The International Maritime Organization (IMO) has given shipowners until January 2021 to incorporate cyber risk management into ship safety protocols, and as navigational security is likely to play a central role in these measures, so in the coming years protection against spoofing is likely to become a matter of regulatory compliance, rather than simply operational risk management.

Working together to tackle the GPS spoofing threat

The human element is obviously a vital component of any cybersecurity strategy, and onboard a ship this factor is particularly pronounced. While technology can do much of the heavy lifting, without cyber-savvy humans at the helm, basic vulnerabilities will remain. Pen Test Partners noted in its investigation that some vessel satellite communication terminals were still using default username and password credentials.
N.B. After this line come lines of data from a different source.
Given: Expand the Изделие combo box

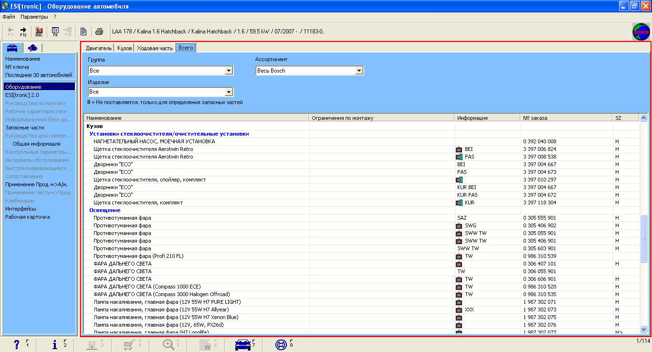Looking at the screenshot, I should [229, 92].
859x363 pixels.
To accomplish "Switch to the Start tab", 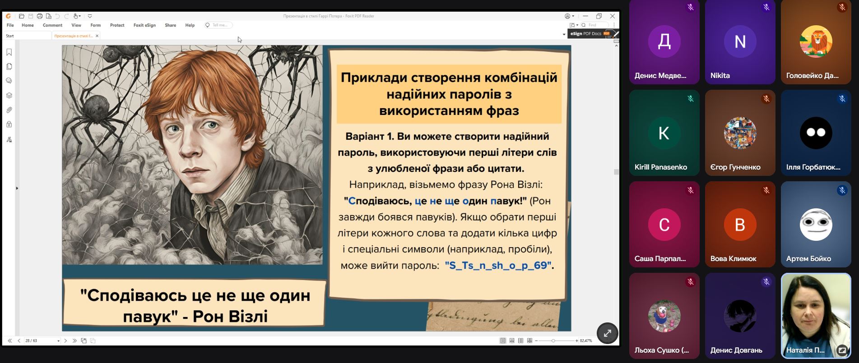I will [10, 36].
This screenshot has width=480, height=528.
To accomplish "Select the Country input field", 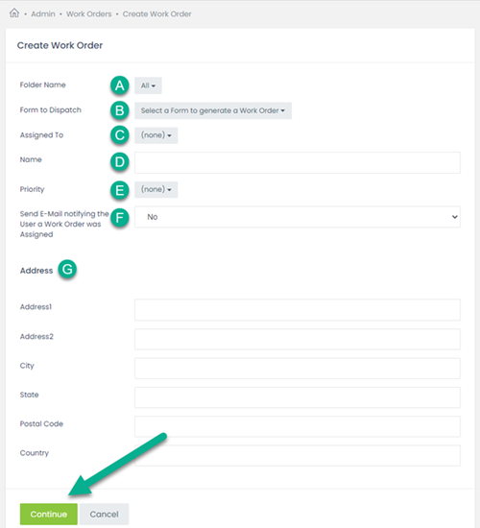I will point(298,456).
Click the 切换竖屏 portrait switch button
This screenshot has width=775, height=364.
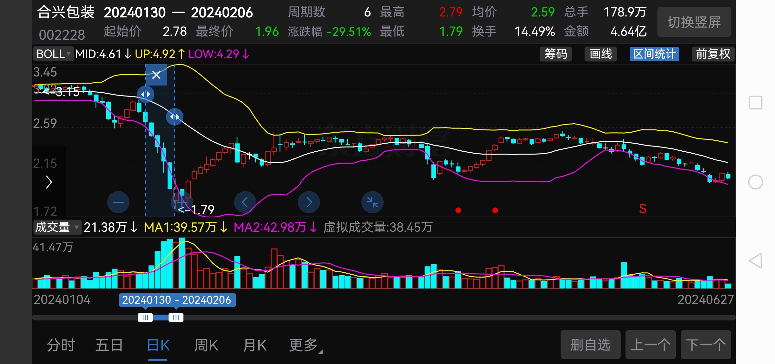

Training courses on maritime cybersecurity are increasingly prevalent in the industry, and can simulate cases of spoofing to run through the recommended actions to take. Best-practice guides are also becoming more common; the UK National Cyber Security Centre published a code of practice for ship cybersecurity in 2017.

One potential barrier to the shipping industry dealing effectively with the spoofing threat is the general veil of secrecy that hangs over the risk.

“It usually doesn’t get published if a shipping company has been spoofed,” say Mit. “It’s bad branding for the company and it’s something they want to keep under cover. They can tell us this in closed calls, but usually it’s not something you go public with. In the maritime industry the competitiveness creates a situation in which they don’t share. By not sharing, they’re actually slowing down the entire industry in being prepared for such risks. If there was some kind of panel or committee, with closed doors, where all those companies could really discuss the types of threats they’re dealing with without risking their brand image, that would be ideal.”

The approaching prospect of autonomous and semi-autonomous ship technology raises the stakes in terms of cyber security, especially with regards to onboard navigation systems. One way or another, the spoofing threat will have to be dealt with definitively before the industry entrusts ship navigation to automated systems or remote operators.

“We should really keep a close eye on the maritime industry in 2019,” concludes Mit. “It’s a monumental year, because right now it seems like all the major players are pursuing semi-autonomous and autonomous ships. Since GNSS is a core technology in every single autonomous ship that I’ve read about or have been told about, we should all wait and think about if this is something we’re really ready to release into the ocean. You cannot save an autonomous ship if it’s completely controlled by a malicious actor. It should be a very slow process and it should only be done when we’re almost 100% sure it’s cyber-secure.”